WeMod Discord
The firsthand experience of watching users get purged and censored on the WeMod Discord highlights a standard corporate containment strategy, but one executed with a surprising lack of tact for long-term users.
If you have been keeping an eye on the channels as the May 1st extension deadline hit and the two-hour limit fully rolled out for veteran members, the pattern of moderation generally looks like this:
Most users who get banned aren't even the ones spamming profanity, typing in all caps, or being actively toxic. Instead, long-term community members post well-thought-out, polite paragraphs summarizing their years with WeMod, explaining that a hard two-hour cap ruins the experience for immersive single-player games, and are asking the developers to reconsider.
The moderation team often treats these calm, logical arguments as more dangerous than obvious trolls. Trolls are easily dismissed as bad actors, but veteran users making reasonable points can sway the rest of the room. As a result, those polite farewell messages or feedback posts are frequently deleted, and the users are instantly banned.
One of the most jarring things to witness in the Discord is the disparity in response times. While support tickets for broken mods or client crashes can linger for days, the moderation response to any talk of the 2-hour timer is practically instantaneous.
Automated bots heavily flag keywords related to the timer, and active moderators quickly clean out the chat history to keep the public text channels looking status-quo. This leaves remaining users with a false sense of calm, as if "no one is really complaining," when in reality, the room is just being continuously swept.
The quickest way to get banned right now is to mention how to bypass the restrictions or where to go next. If a user points out that the standalone, independent versions of trainers (like FLiNG's older independent site) are still free, or mentions utilizing Cheat Engine to avoid the 2-hour wall, they are banned on the spot.

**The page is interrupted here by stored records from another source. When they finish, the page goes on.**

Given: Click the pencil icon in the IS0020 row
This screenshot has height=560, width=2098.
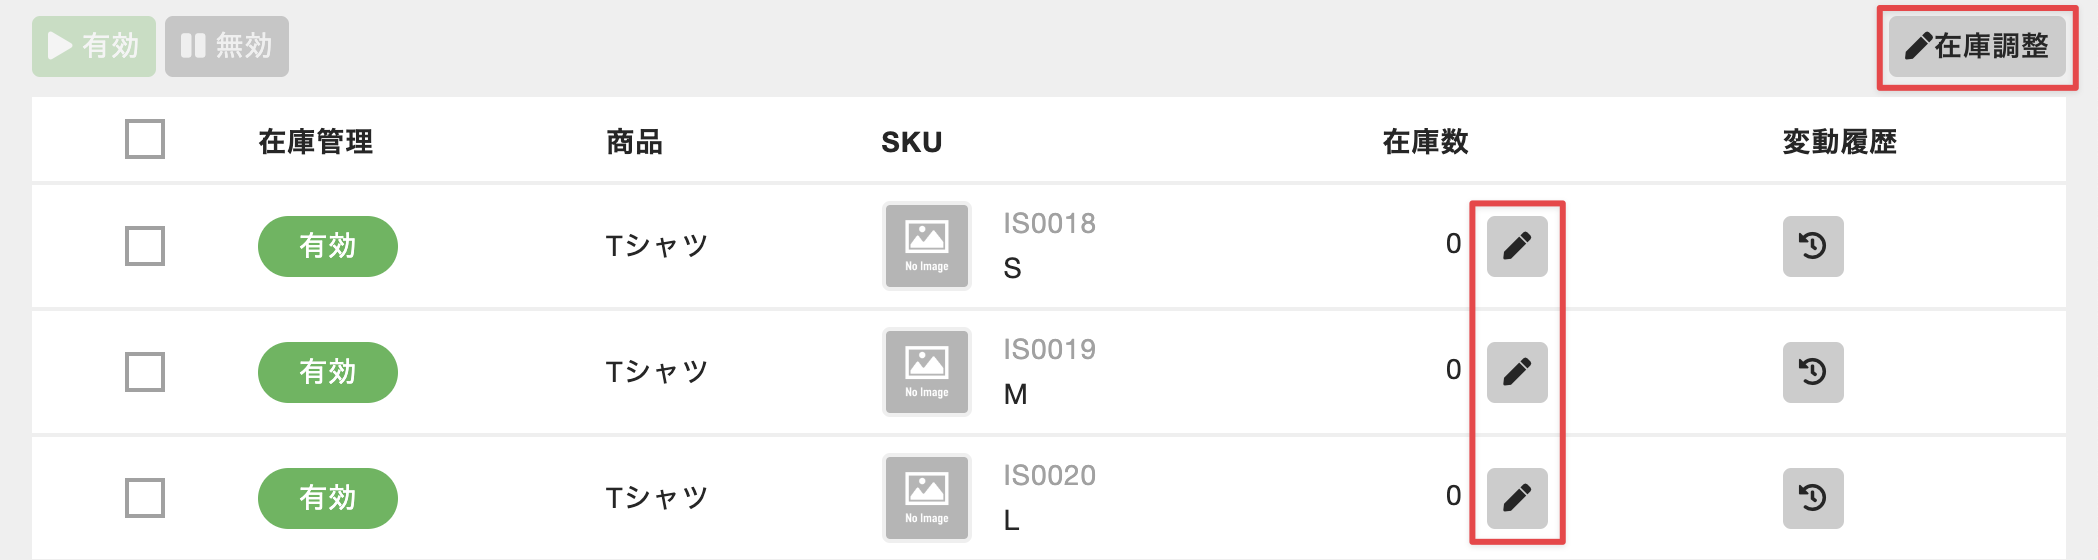Looking at the screenshot, I should pyautogui.click(x=1516, y=498).
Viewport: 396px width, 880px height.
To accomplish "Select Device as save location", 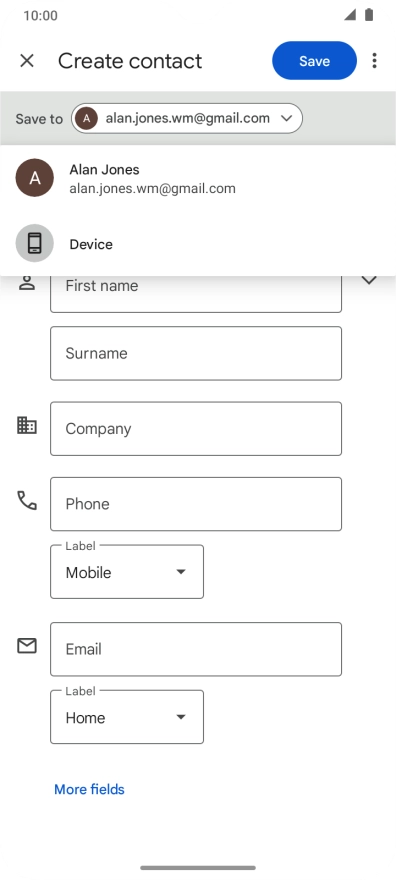I will tap(198, 244).
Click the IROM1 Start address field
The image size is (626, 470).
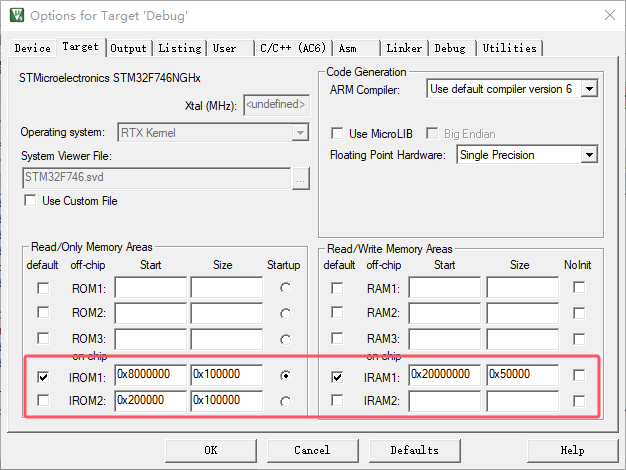pos(150,376)
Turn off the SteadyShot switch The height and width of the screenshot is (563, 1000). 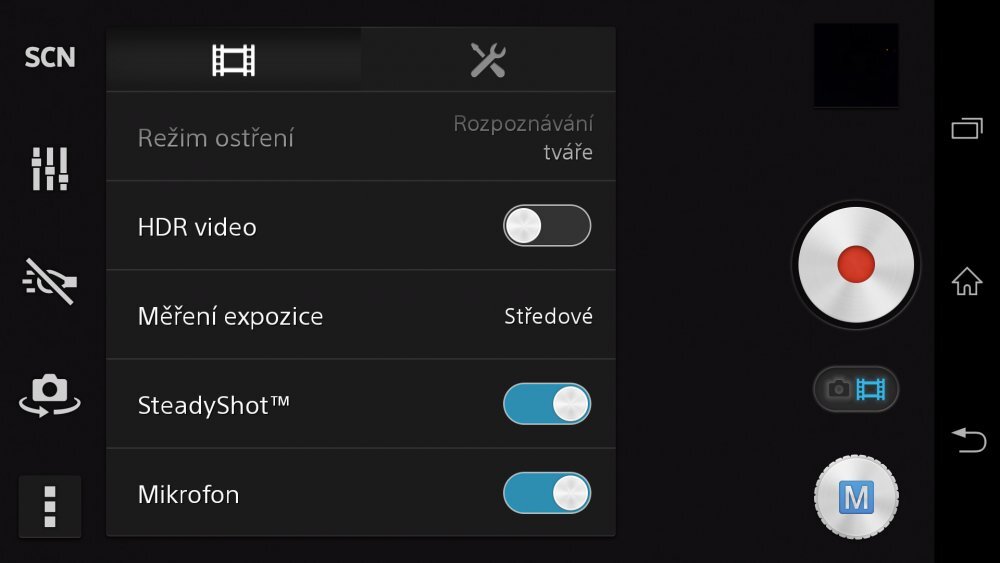pyautogui.click(x=547, y=404)
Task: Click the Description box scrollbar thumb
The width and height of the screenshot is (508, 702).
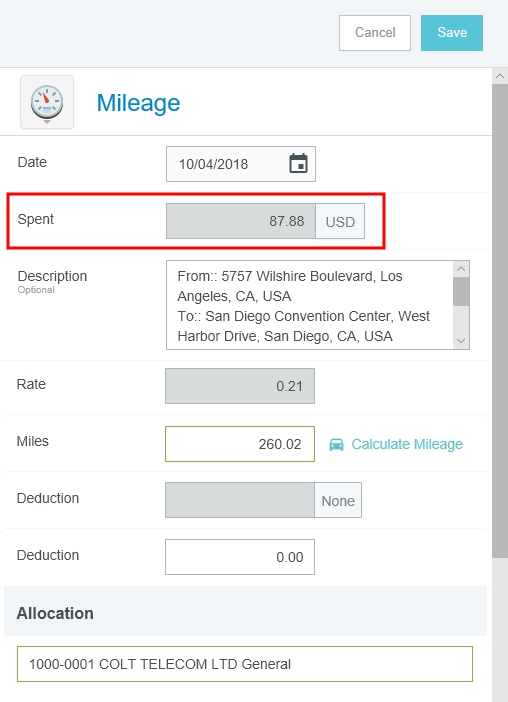Action: (461, 291)
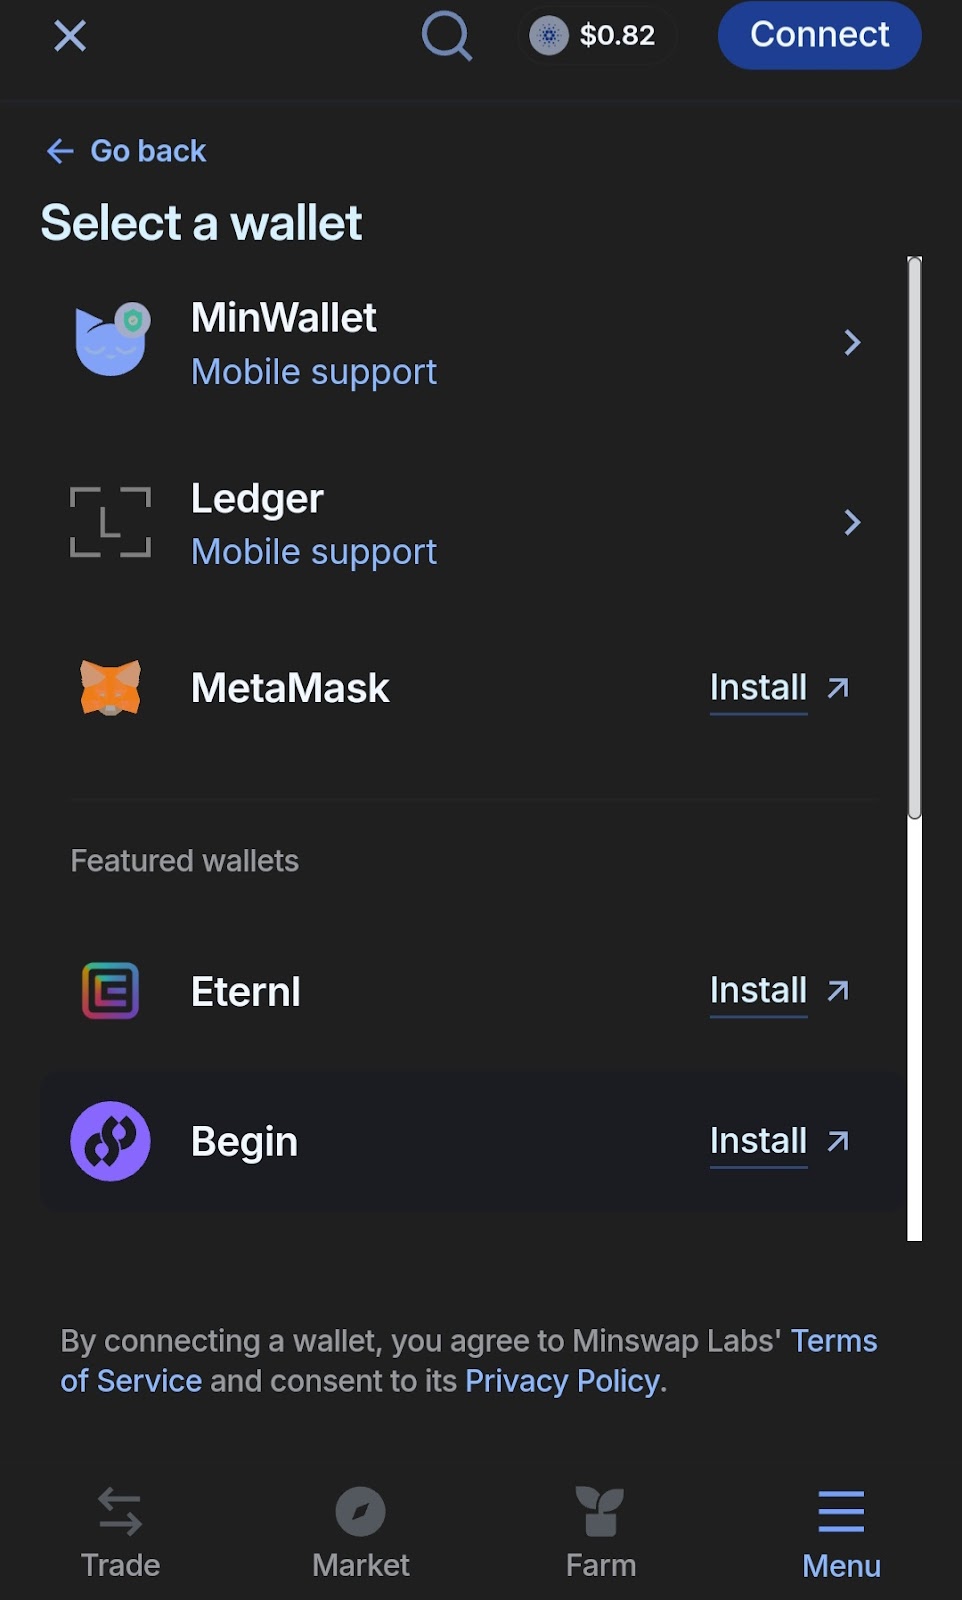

Wemod's team has openly admitted that their development team is now three times larger than it was a year ago. They are financially committed to this bloated "all-in-one assistant" model, and they need a massive chunk of their free user base to convert to Pro to pay for it.
Because they know the 2-hour limit is inherently unpopular, their current Discord strategy isn't about winning an argument—it's about controlling information. By banning anyone who pushes back, they hope new users coming into the platform won't realize how much better the service used to be, or that older users are leaving in droves. For people who have been with the community for half a decade, witnessing that sudden shift from a helpful gaming community to an aggressive corporate lockdown is incredibly alienating.
This coming from a member that was with Wemod back when it was called Infinity.